TeXas is a multipurpose bot that can render \(\LaTeX\), do math, and create 2-dimensional graphs. For this, it uses pdflatex, pdfcrop, ImageMagick, gnuplot, and Xcas/Giac.

To render \(\LaTeX\), TeXas first creates a PDF with pdflatex, then crops it to the content with pdfcrop, and finally, converts it to a PNG with ImageMagick. There are two settings for density (low and high quality) that either produce a 300 DPI image or 3000 DPI image. The image is saved to a file and uploaded.

To create the 2-dimensional graphs, TeXas uses gnuplot. The user can specify the desired range of the graph, and can of course give a function of x to plot. The plot is saved to a file and uploaded.

To solve equations or do numerical math, TeXas uses giac (the CLI backend of Xcas, a powerful computer algebra system). TeXas takes user input, and passes it to giac. The result is stored in a file, along with its \(\LaTeX\) representation. The user can choose whether they want their output in text form or in the form of a \(\LaTeX\) PNG, in which case TeXas renders the \(\LaTeX\) as usual with pdflatex etcetera.
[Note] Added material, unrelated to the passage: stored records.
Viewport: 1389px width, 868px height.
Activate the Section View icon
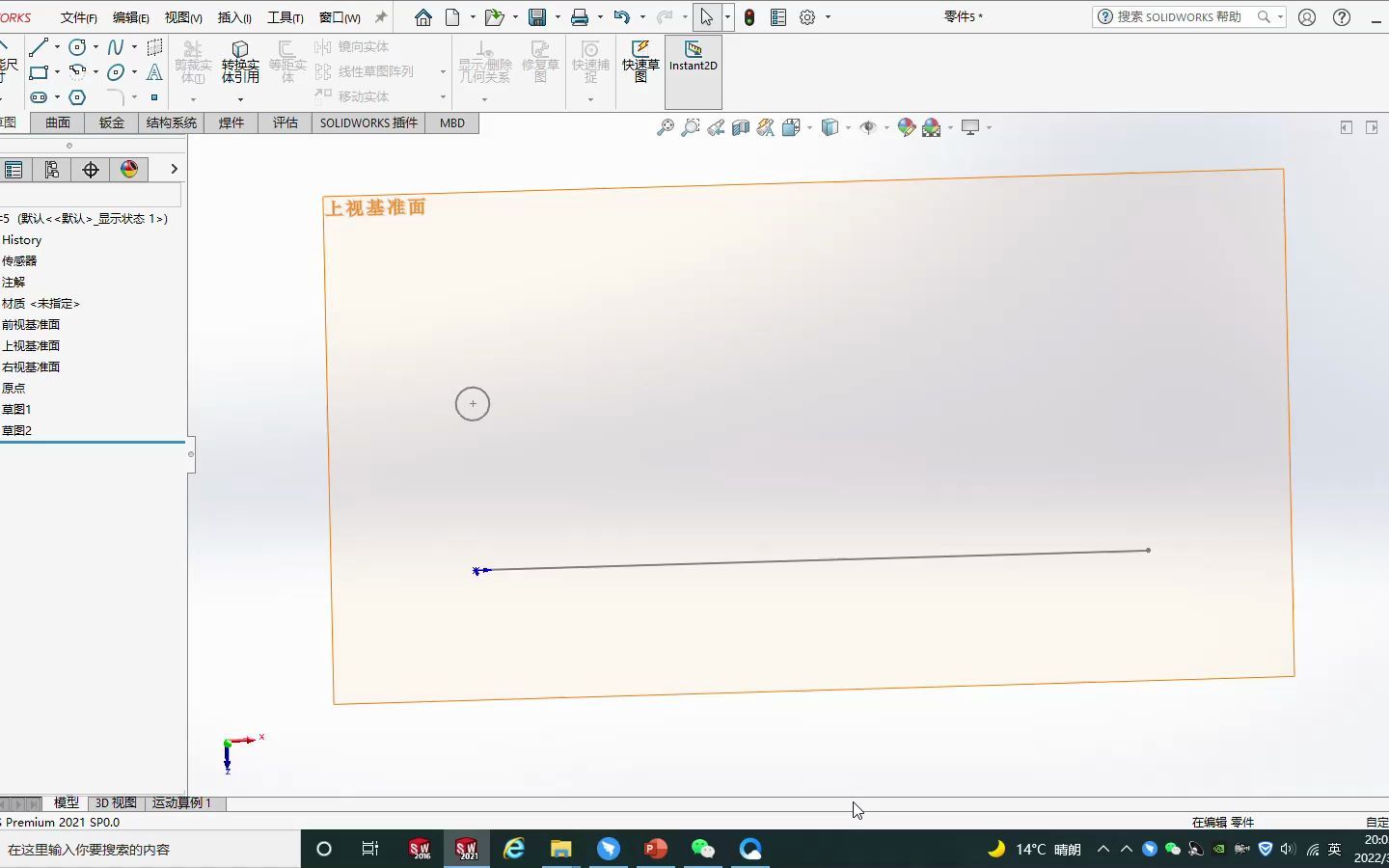coord(739,126)
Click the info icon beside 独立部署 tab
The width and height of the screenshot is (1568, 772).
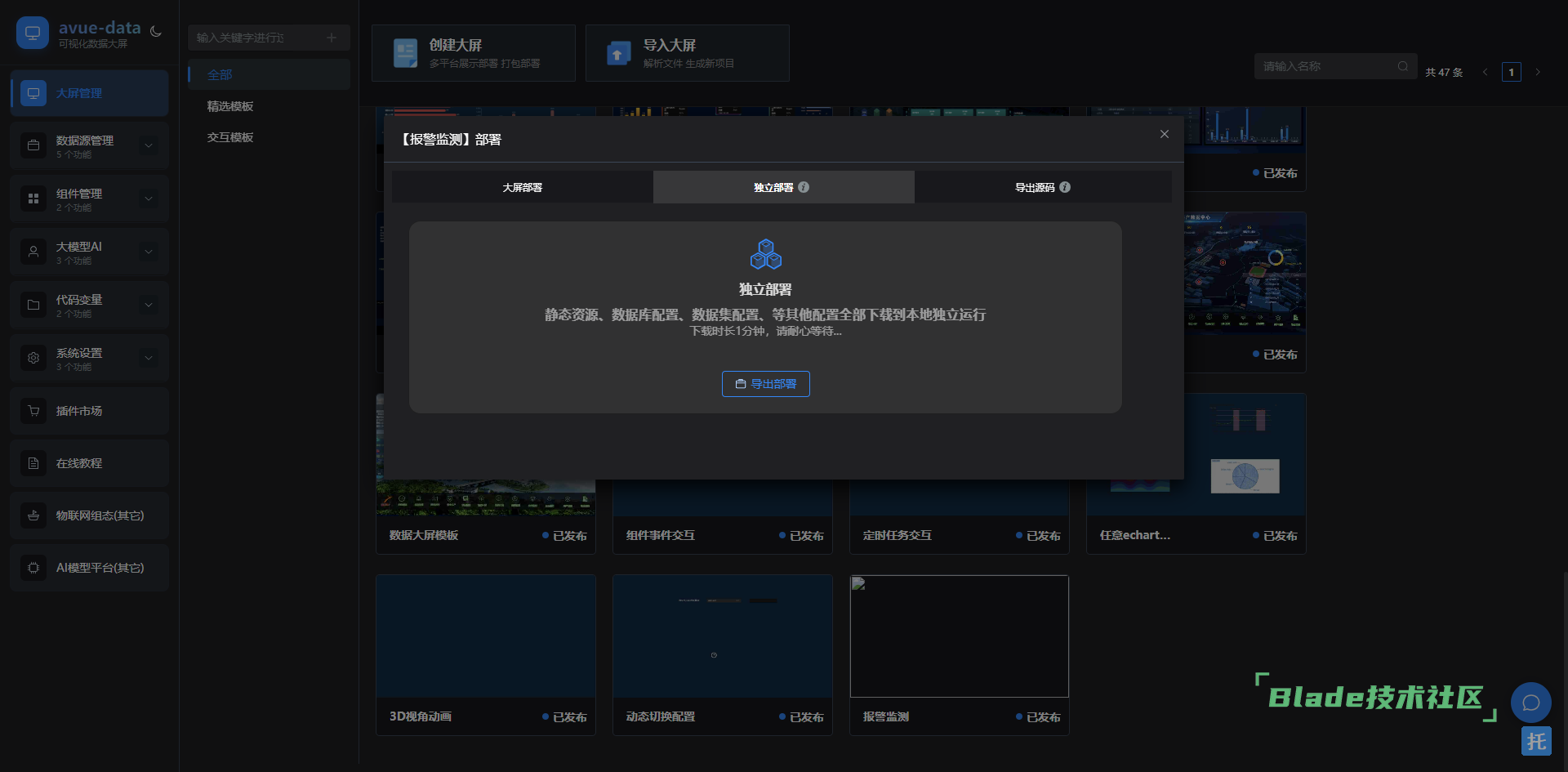tap(804, 187)
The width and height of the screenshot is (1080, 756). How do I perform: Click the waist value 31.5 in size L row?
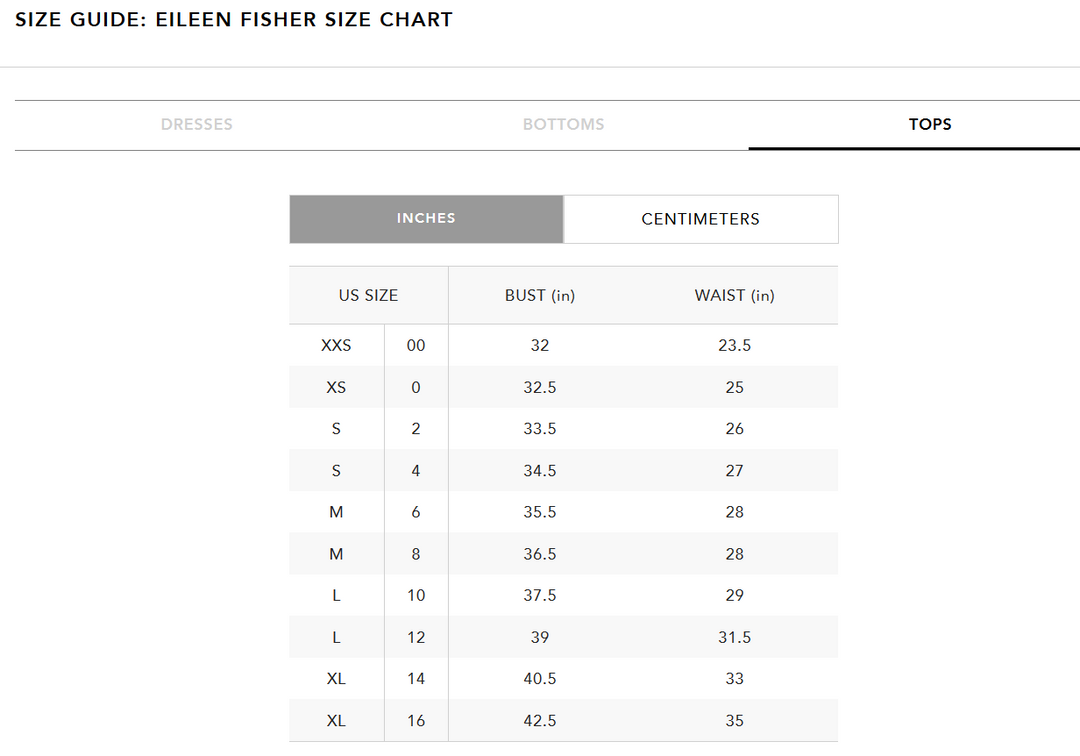click(734, 637)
TeXas used to use SymPy to do math, but there were several issues. The first issue was that SymPy was rather slow. The second one was that I was an idiot and allowed users to execute arbitrary code, because I was doing the following:

from sympy import * # imported all SymPy functions
...
exec(<arbitrary code>) # was supposed to allow users to access the SymPy functions

I wasn’t planning on creating a GitHub repo for TeXas at this time, so I had stored the bot’s token in plaintext in the bot.py file itself. After one user tried solve print("TOKEN") I decided to switch to giac, which worked very well.

icon Simple Latex Bot

This bot was created as a basic template for a \(\LaTeX\) bot. It simply renders \(\LaTeX\) as PNGs, much like TeXas.

icon PDF Creator

PDF Creator was made to convert various plaintext files into PDFs. For this, it uses a simple pandoc command. It also has some extra features, which include displaying statistics about the conversion (the sizes in bytes of the plaintext input file and the PDF output, and the number of pages the PDF has) as well as a preview of the PDF, which is created using ImageMagick.

Recently I’ve added even more features – now, the bot is less of a PDF creator and more of a general homework-helper (for me at least). If given a PNG, it can upload it to a filehosting site and generate a Markdown insert containing the URL.

The input files should be formatted with typical pandoc Markdown syntax. PDF Creator accepts attachments with .md and .txt extensions, or text straight from Discord’s text input field. Only one attachment can be processed at a time per message.

By default, the “prefix” for PDF Creator is simply “pdf”, which should be entered in the “Comments” field if uploading an attachment and should precede any text entered in the text field (followed by a space) if the text field is being used instead of an attachment.

The PDF files themselves are hosted on the site femto.pw using a curl command. The site doesn’t have a specified limit to filesize, but a PDF created by PDF Creator shouldn’t ever be more than a couple MB anyway.

Since the syntax for this bot is rather detailed, it has its own page here.

icon Chessbot

This bot was not actually created by me at first; it was instead forked from someone else’s chessbot. However, they hadn’t touched it in ages and it had broken with updates to Discord’s API. I rewrote the bot so that it was compatible with the Discord API rewrite, and added some other features (updating the image instead of re-sending it, using embeds instead of simple image uploads, allowing interactivity with reactions, implementing resignations and draws, etcetera).

To fix an issue that popped up, I hosted all images of the chessboards on Discord in a burner channel of a private server. The issue with this, of course, was that it was slow (really, any Discord-based chessbot probably will be). The other main issue with chessbot is that it could only play one game at a time. That could probably be fixed without too much pain but I decided that it wasn’t really worth it; the bot was kind of a fun project and there already were other, more mainstream, chess bots that had huge databases and stuff, so I decided not to continue working on it.